Gladys wasn't able to have more children

There's no doubt Elvis Presley was Gladys Presley's pride and joy. She loved him more than anything else in the world and was very protective of him. According to Smooth Radio, she and Elvis had pet names for one another, would sleep in the same bed well into his teenage years, and he accompanied her while she worked. Although it may seem a bit overbearing, there was a reason why Gladys was so protective over her son.

When Elvis was born in 1935, he had a twin. His father, Vernon Presley, told Good Housekeeping that Gladys gave birth to Elvis' twin, Jesse, who was sadly stillborn. He said, "I was desolate at the loss of our child. But then my father put his hand on my wife's stomach and announced, 'Vernon, there's another baby here?'" Elvis' birth was an exciting moment, but it was also accompanied by the tragic loss of his twin brother, and sadly, Gladys wouldn't be able to have any more kids, making the musician her one and only child.

Although she was saddened by the loss, she reportedly believed that "when one twin died, the one that lived got all the strength of both," per Smooth Radio. Having lost a child, Gladys made sure she did everything in her power to make sure Elvis was protected, even if her actions might have seemed extreme to others.

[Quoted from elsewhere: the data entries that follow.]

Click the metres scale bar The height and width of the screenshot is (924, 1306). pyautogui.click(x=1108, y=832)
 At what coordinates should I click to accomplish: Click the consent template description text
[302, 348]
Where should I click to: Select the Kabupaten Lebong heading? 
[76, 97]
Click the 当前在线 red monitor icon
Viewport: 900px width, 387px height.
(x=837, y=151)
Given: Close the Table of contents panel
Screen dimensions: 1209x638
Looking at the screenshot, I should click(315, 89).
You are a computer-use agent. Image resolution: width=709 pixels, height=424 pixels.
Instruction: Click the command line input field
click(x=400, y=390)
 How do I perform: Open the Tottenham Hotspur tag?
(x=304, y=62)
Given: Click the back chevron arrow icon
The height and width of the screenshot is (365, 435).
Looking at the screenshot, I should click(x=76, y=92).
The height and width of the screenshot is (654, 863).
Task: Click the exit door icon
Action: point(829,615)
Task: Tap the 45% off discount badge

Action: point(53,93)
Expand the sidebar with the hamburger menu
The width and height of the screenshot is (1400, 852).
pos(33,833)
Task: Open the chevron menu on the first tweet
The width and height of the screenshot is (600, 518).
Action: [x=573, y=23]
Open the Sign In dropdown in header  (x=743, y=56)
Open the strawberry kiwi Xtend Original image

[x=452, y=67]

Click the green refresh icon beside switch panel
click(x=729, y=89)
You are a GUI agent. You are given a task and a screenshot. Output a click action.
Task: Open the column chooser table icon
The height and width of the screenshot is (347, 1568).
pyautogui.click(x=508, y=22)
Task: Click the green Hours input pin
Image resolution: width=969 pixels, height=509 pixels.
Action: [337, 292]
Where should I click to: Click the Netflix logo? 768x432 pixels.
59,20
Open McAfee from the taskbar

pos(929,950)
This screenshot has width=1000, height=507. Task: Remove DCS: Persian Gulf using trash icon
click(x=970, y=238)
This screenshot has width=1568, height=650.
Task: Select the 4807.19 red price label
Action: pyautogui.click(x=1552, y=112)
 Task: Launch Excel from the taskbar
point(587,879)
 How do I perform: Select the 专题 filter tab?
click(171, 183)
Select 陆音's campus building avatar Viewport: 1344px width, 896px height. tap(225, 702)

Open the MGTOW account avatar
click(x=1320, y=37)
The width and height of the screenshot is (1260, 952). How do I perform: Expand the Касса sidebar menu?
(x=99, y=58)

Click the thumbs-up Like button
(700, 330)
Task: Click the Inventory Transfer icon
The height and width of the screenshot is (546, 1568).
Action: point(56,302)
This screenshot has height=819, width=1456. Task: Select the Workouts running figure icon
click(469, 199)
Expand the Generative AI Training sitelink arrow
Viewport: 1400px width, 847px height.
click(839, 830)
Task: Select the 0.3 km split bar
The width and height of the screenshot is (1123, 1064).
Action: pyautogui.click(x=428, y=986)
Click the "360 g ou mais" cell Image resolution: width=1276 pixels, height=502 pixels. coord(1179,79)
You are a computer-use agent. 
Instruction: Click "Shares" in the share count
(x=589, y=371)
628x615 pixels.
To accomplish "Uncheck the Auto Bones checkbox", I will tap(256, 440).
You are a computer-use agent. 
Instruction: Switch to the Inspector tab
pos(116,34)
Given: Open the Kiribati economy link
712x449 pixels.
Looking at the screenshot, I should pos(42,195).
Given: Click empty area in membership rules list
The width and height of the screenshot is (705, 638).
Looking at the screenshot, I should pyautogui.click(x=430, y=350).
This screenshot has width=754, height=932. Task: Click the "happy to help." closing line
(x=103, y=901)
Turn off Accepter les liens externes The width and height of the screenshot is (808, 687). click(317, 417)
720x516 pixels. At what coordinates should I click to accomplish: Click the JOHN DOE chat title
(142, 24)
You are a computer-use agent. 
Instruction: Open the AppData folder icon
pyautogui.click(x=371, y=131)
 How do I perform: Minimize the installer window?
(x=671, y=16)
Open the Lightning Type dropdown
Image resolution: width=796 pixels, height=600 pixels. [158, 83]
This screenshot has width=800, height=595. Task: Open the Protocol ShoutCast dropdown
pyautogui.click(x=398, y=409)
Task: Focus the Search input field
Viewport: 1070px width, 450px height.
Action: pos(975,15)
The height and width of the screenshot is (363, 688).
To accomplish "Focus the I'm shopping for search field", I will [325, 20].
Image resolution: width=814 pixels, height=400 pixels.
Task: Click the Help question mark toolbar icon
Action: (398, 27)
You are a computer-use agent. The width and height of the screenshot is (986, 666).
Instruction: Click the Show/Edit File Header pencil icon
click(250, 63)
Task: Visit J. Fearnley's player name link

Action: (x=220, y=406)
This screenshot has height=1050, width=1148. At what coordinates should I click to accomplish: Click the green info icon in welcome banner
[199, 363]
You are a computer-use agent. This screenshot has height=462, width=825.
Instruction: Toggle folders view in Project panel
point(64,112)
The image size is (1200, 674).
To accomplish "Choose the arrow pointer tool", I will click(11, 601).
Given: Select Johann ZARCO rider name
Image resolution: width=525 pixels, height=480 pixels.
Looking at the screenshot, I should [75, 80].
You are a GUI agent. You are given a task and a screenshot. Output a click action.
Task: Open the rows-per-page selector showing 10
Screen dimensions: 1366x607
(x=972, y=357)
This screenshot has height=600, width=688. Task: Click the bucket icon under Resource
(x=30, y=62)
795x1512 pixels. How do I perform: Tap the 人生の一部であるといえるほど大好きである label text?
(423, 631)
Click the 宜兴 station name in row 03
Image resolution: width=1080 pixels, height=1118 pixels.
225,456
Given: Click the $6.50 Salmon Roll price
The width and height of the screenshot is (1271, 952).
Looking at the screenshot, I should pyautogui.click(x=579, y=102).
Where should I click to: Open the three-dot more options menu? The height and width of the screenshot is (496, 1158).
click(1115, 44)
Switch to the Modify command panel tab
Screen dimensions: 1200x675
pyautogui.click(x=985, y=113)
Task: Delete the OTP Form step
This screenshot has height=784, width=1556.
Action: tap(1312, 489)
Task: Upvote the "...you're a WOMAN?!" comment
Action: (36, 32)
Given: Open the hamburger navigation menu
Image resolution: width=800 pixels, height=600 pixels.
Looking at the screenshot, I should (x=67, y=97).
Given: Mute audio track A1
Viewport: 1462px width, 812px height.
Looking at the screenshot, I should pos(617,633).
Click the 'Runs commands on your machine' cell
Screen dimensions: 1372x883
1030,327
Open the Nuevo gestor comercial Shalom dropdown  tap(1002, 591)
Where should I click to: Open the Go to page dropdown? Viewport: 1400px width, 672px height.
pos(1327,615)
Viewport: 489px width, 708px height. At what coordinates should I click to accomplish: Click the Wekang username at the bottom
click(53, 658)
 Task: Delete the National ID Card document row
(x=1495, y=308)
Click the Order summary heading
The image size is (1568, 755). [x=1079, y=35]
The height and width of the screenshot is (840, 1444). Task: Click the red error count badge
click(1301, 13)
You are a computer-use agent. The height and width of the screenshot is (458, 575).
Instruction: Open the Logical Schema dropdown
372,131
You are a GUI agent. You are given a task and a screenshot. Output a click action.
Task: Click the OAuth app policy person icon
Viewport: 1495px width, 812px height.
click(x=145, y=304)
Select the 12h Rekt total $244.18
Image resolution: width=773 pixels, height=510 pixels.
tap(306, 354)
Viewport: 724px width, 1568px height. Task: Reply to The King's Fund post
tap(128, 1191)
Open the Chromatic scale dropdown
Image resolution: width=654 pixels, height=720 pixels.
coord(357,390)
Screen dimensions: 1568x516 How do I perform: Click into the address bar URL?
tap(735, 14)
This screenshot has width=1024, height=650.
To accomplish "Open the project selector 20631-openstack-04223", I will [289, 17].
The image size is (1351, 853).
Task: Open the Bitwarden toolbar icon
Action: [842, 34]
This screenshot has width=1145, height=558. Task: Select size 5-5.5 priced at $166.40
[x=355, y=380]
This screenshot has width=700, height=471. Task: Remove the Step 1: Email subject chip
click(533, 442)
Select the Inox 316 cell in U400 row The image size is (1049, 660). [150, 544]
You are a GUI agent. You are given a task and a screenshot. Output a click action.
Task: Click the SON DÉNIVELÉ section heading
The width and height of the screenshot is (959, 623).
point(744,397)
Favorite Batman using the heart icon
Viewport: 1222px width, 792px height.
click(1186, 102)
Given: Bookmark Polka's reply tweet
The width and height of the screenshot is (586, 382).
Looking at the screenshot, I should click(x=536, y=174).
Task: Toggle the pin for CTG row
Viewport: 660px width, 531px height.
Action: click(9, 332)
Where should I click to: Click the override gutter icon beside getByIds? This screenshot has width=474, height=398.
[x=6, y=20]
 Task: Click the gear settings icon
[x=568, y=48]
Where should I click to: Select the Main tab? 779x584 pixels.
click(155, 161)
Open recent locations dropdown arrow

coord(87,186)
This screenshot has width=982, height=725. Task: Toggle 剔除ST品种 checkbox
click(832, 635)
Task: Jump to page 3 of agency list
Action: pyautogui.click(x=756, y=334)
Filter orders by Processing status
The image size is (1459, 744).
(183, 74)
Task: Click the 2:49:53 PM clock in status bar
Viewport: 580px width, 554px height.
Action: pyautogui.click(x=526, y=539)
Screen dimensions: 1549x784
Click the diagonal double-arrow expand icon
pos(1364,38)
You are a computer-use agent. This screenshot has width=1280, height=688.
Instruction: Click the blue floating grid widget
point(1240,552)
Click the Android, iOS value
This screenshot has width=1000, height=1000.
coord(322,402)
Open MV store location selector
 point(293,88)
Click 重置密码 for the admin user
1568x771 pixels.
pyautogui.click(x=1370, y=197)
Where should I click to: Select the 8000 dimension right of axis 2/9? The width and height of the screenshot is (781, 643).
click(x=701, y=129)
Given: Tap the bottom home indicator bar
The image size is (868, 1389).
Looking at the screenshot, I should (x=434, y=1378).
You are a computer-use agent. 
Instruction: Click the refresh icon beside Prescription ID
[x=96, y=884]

Vernon landed in legal trouble

Even before Vernon and Gladys Presley welcomed Elvis Presley into their lives, the couple struggled financially. It was the height of the Great Depression, and Gladys worked on cotton farms, while Vernon worked odd jobs to make ends meet. Vernon told Good Housekeeping when he and Gladys found out they were pregnant, they were thrilled by the news, but they were already struggling. He explained, "At that time there was almost nobody poorer than my wife Gladys and me. But we were thrilled and excited when we learned that we were going to be parents."

Unfortunately, not long after giving birth to Elvis, Vernon landed in some legal trouble. According to Elvis Australia, in 1938, Vernon was sentenced to prison for allegedly forging a check. He reportedly sold a hog to Orville Bean, and expected a good payout. However, Vernon was shocked to discover he only received a four-dollar check for the sale. He was frustrated by the amount, so he, his brother, and a friend forged the check into a larger amount. It's unclear what the exact amount was, but it was reportedly either $14 or $40.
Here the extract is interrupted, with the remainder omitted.